The ChatGPT maker plans to burn though $115 billion by 2029. No company in history has ever lit that much money on fire intentionally, let alone tried funding such a splurge through private markets alone.

There’s a playbook in Silicon Valley: raise some money; build something people want; raise a lot more money; burn it in the pursuit of growth. The core of this strategy is to swap money for time by acquiring talent, companies, infrastructure, and technologies, all in the pursuit of leapfrogging your competition in the burgeoning field you’re disrupting.

Then, if you’re successful in ascending to the top: kick back, up your prices, and rake in the billions.

From Uber to Amazon, Tesla to Facebook, this game plan has worked time and time again.
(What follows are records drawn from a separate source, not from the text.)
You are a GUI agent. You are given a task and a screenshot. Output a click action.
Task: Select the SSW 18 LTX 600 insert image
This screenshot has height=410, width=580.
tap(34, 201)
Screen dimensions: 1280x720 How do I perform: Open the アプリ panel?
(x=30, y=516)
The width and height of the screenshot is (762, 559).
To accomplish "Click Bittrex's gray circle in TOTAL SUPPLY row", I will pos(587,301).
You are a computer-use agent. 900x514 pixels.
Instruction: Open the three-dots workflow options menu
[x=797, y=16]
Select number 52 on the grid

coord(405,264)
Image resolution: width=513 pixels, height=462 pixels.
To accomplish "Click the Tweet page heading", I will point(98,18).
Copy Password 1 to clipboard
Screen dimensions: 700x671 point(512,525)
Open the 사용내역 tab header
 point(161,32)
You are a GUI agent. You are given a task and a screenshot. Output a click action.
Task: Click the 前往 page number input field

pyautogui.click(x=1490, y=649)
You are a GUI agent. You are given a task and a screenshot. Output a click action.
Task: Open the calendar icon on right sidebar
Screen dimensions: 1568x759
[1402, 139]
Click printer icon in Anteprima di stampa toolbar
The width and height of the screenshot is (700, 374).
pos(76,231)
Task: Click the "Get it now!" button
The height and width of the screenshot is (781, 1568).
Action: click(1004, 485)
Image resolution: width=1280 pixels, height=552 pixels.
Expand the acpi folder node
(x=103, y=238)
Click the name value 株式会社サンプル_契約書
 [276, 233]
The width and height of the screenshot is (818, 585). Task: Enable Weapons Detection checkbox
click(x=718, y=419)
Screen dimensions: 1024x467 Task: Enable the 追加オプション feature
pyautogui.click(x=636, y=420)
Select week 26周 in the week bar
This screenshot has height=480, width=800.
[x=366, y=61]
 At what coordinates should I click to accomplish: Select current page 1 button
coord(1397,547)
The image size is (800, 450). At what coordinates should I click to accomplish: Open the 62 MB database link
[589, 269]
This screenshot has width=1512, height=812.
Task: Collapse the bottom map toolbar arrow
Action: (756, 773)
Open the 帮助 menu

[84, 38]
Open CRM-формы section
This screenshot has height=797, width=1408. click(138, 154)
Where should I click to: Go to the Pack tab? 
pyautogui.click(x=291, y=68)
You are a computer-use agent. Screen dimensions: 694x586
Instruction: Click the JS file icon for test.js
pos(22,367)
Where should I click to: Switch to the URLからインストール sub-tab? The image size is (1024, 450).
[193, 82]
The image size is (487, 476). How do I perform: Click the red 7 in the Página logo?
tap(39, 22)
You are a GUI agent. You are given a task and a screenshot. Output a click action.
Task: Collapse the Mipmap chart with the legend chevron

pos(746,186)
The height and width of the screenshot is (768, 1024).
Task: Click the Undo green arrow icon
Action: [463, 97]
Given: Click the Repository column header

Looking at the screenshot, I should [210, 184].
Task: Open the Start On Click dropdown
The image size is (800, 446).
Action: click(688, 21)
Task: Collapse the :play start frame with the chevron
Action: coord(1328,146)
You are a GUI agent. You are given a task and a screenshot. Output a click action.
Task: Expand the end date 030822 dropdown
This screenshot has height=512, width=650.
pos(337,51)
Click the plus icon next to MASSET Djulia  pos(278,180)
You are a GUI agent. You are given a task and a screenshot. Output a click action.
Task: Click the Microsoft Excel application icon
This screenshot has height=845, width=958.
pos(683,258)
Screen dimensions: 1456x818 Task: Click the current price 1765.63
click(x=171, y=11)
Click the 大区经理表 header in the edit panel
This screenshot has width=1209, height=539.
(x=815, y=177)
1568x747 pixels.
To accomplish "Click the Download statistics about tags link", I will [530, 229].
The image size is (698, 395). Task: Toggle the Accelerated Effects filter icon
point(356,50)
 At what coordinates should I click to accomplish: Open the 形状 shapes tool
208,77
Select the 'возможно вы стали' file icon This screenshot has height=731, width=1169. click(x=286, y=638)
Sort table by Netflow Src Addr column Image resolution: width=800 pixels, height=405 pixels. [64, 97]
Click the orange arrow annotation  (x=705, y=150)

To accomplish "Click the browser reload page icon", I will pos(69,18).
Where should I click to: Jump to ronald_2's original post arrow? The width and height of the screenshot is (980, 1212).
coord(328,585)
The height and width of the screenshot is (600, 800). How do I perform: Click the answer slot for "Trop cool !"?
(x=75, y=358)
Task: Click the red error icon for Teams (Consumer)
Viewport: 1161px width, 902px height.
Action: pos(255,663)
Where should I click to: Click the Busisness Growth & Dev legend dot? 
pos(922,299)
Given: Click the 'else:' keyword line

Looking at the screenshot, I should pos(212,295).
Jokes on late-night talk shows about companies losing money year after year, or paying a billion dollars for then boutique apps like Instagram, have become unfunny fast, as Big Tech has swallowed advertising, apparel, and everything in between.

But no company has ever burned as much money as OpenAI is planning to.

In the last few weeks, major deals with Broadcom and Oracle have thrown into sharp relief just how insane OpenAI’s ambitions are. The Oracle deal alone is worth $300 billion over five years starting in 2027. OpenAI does not have that kind of cash.

In fact, four of the tech world’s big “cash incinerators” — Uber, Tesla, Snap, and Netflix — together burned a pathetic ~$42 billion during their respective heavily cash-burning periods.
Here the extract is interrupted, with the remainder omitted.